There are a couple of other possibilities why Jakob's been a little off. We waited too long to re-order one of his supplements so he ended up going a couple of days without it. Maybe that caused some sort of imbalance in his system. Or...he and I went out Friday night for a few hours (which we rarely do) and then the playdate Saturday morning...maybe that was just too much social activity for him.

Maybe he's had too much sugar. Maybe he's mad at me for trying to get him to eat different stuff. Who knows for sure...only Jakob.

I've had a chance this week to catch up with some other autism moms that I haven't talked to in awhile. They've been going through some rough times lately. I hate to see wonderful mothers have rough times. They're doing such a great job with their kids but they don't see it. They beat themselves up and make themselves physically ill. "Start where you are, use what you have and it will be enough"...looks good on paper...but I so understand how they feel. We're all still pretty new at this and we're manuevering through it. And each of our kids is so different...I'd love to exchange manuevering advice but each one of us is operating a totally different machine. One has the minivan, one has an 18-wheeler and the third one a lamboughini...three totally different rides.

The one thing we all seem to share is how it feels...how it feels to live in denial, to grieve the loss of the life we imagined we'd have, the guilt believing that this had to be our fault and the fear of the future. Not a day goes by that I don't wonder where Jakob and I will be in 20 years. I have hopes and dreams somedays, other days I'm terrified. And not a day goes by that I don't think about who's gonna take care of my baby when I'm gone. That's such a weight to carry. That weight makes it very hard for us to keep our chins up during the trying times.

Another thing we autism moms have in common is how this rollercoaster feels. It's the fastest, scariest rollercoaster I've ever been on...big plunges and turns...upsidedown and sideways...underground...through a tunnel, with loud music blaring, knuckles turning white from hanging on to the handlebars...screaming bloody murder. What ever happened to those old wooden rollercoasters? Those never seemed to upset my stomach.

Also within the last 28 hours, I had a little bit of a run-in with an individual about Jakob's behavior. Jakob was being good. We were in public and Jakob was hangin' out. He was having a good ole time, actually. He was laughing and doing a little singing...apparently too loudly. This woman that was seated in front of us was visibly annoyed. There wasn't a lot I could do...I tried to quiet him down but the more I messed with him, the louder he got. Once again...Jakob was being good...just a little bit of a volume issue. Well...this woman turned around and said to me in a very condescending manner "would he like a cookie"? She obviously thought a cookie would shut him up...she was so snippy.

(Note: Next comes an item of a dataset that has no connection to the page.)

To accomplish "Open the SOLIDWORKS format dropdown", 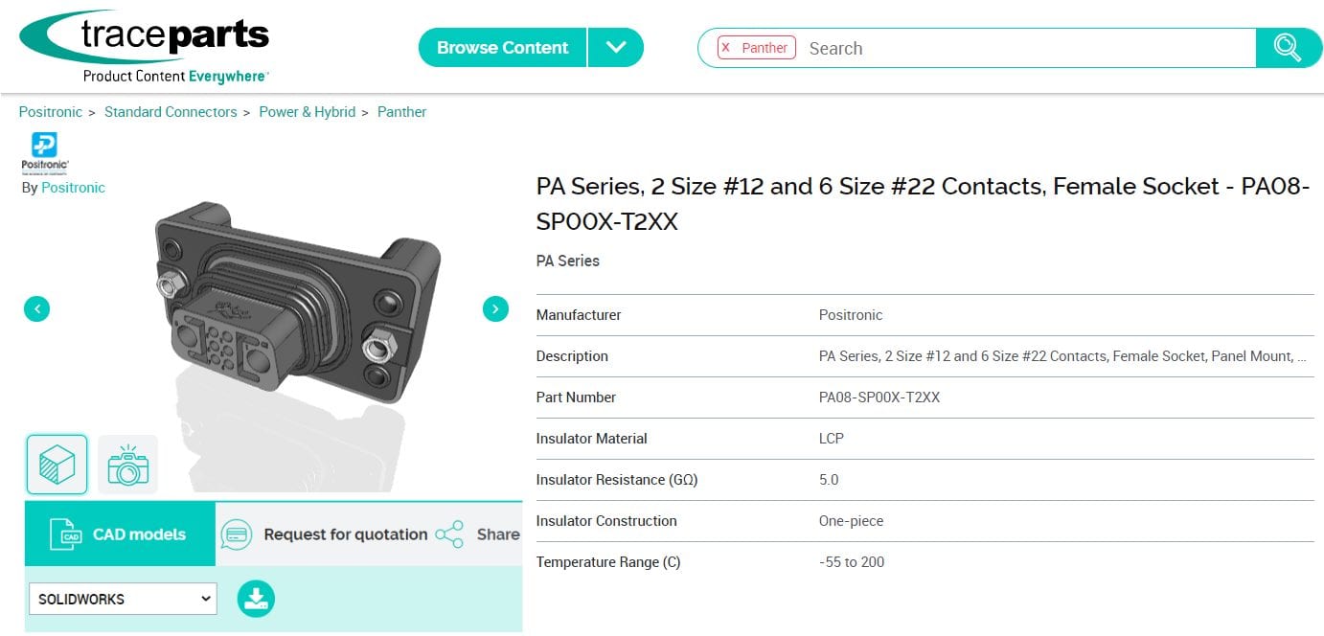I will pyautogui.click(x=122, y=598).
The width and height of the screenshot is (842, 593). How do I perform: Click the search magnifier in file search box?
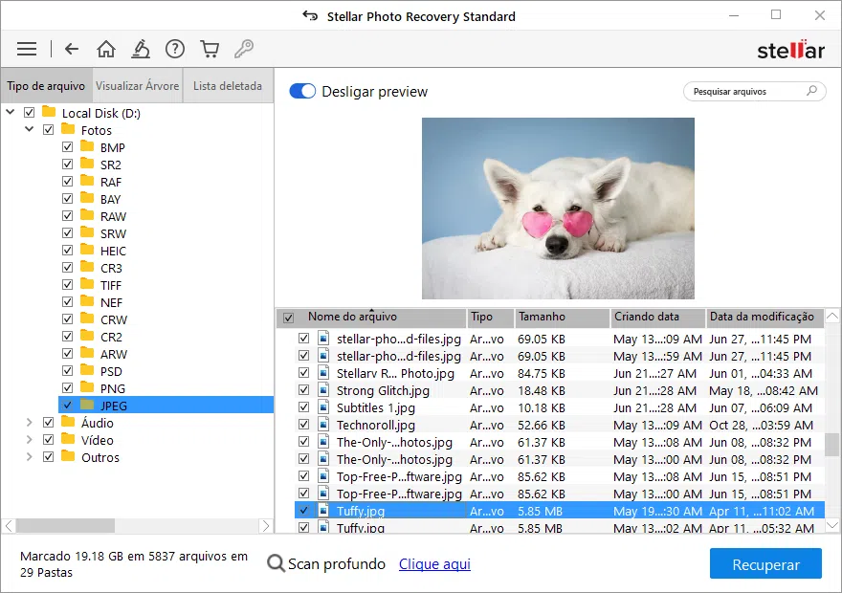(x=812, y=92)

I very calmly replied "he probably would, but he has autism, and is on a very strict diet". She said, and I quote "I'm sure he is" and she turned back around...not to be heard from again. The person sitting next to me almost fell off their chair. I couldn't see her face after that but I was told that she was just seething the rest of the night...seething because now knowing our situation, she couldn't complain. I might understand if we were being disruptive...but we really weren't. If we were being too loud for her, she had plenty of other places in the room that she could have moved to. Jakob and I had already been sitting in the very back corner of the room...the only place left for us to go was home. And I would have taken him home if he was being that big of a problem but he wasn't. He was being good...actually, he was being great. In the big scheme of things, the incident really wasn't that big of a deal...slightly disheartening but probably more typical than not. I know of stories from other parents who have had much more intense exchanges. I'm sure the more places I take Jakob, the more exchanges I will have. It's inevitable. I better start preparing for that. For my first time, I feel I handled it pretty well.

Well, I'm gonna hold onto my shorts and do my best to get Jakob whatever he needs for whichever cycle he's in...I'll be busy.